The Rovigo altar frontal is of fundamental importance for the reconstruction of Marchioni’s oeuvre, as it served as the point of departure for establishing attributions to her on the grounds of stylistic evidence (see E. Safarik and E. Bottari, in C. Pirovano, E. Zeri, and F. Porzio, eds., La natura morta in Italia, Milan, 1989, vol. 1, pp. 329–33, nos. 383–90). The exuberance of the vases bursting with flowers relegate to second place the liturgically preeminent role of the monstrance, supported by two small angels; this favouring of flowers over any object, no matter its importance, seems to be the particular characteristic of Marchioni’s still lifes. It also characterizes the present pair of pendant paintings, in which the vases appear to almost disappear into the background. Further elements typical of her works are also found: the stone bases upon which the vases of flowers are displayed, the use of elaborate metal vases, crammed with an infinite variety of flowers (roses, carnations, jasmines, tulips, and others), and the rendering of the flowers using dense but remarkably free and luminous touches of the brush.

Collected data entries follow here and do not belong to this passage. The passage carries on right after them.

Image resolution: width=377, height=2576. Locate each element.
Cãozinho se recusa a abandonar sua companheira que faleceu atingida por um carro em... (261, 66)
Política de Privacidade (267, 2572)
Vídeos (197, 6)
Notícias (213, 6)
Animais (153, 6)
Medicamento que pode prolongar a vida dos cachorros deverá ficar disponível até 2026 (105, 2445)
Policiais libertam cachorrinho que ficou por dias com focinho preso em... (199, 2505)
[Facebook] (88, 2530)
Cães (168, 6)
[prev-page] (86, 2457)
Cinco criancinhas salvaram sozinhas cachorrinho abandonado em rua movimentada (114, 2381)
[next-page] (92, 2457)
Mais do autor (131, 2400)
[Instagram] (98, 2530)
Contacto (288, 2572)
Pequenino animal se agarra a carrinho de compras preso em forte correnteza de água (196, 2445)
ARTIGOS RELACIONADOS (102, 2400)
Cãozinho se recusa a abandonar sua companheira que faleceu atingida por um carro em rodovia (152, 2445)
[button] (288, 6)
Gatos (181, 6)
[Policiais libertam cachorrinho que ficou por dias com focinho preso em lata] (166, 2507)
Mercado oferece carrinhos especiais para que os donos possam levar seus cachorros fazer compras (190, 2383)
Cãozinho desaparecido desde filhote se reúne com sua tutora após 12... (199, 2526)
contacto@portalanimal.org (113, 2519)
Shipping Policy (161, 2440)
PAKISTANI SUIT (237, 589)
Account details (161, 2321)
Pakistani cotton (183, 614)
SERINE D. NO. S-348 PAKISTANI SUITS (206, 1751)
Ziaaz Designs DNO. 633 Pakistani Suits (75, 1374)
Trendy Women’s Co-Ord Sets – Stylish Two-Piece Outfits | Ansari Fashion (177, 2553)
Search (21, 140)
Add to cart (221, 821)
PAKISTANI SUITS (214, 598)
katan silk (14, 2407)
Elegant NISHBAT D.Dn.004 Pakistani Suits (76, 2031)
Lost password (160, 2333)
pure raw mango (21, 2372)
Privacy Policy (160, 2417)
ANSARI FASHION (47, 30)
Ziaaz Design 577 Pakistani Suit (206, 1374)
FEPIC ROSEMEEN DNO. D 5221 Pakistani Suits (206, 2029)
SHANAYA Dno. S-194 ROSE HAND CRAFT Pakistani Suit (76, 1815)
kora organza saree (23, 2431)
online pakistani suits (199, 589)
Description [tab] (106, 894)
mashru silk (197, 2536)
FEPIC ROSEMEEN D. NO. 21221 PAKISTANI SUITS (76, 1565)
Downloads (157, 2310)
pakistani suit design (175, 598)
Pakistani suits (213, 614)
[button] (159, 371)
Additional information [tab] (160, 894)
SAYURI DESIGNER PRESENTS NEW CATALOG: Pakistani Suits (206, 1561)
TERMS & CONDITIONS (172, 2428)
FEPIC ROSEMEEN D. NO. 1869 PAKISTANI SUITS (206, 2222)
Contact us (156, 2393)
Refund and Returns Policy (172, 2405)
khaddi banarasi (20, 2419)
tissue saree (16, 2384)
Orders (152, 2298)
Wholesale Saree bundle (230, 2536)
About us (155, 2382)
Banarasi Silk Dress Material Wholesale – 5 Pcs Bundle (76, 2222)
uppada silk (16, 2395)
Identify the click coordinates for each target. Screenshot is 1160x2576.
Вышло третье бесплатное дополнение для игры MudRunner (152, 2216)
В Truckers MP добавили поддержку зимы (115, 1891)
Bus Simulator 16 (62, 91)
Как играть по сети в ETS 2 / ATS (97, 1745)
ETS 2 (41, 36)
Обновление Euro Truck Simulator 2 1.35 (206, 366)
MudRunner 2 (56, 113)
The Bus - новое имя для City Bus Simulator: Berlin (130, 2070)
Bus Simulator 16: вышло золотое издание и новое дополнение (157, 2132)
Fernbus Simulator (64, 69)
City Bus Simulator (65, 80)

The present pair of canvases seem to occupy an intermediate position within the artist’s career. They appear to represent a phase later than the simplified compositions against dark grounds characteristic of her earliest productions, but do not yet present the open-air settings typical of her later works. In the present works, Marchioni’s floral blooms emerge from vases, save one to the far right of each canvas that seemingly spring from the ground, alluding to the idea of their being painted at least partially plein air. In terms of compositional complexity, brushwork, and the preparation of the canvas (the pigment has rubbed away in some of the dark background areas to reveal the red priming layer), the paintings are perhaps closest typologically and stylistically to the pair of flower paintings in the Museo del Castello di Buonconsiglio in Trent (for which see 3 E. Chini, “Due quadri di fiori di Elisabetta Marchioni,” in Studi Trentini di Scienze Storiche, 72–73, 2, 1993–94 (1997), pp. 25–34, figs. 1–7), as well as with the altar frontal in Rovigo mentioned above.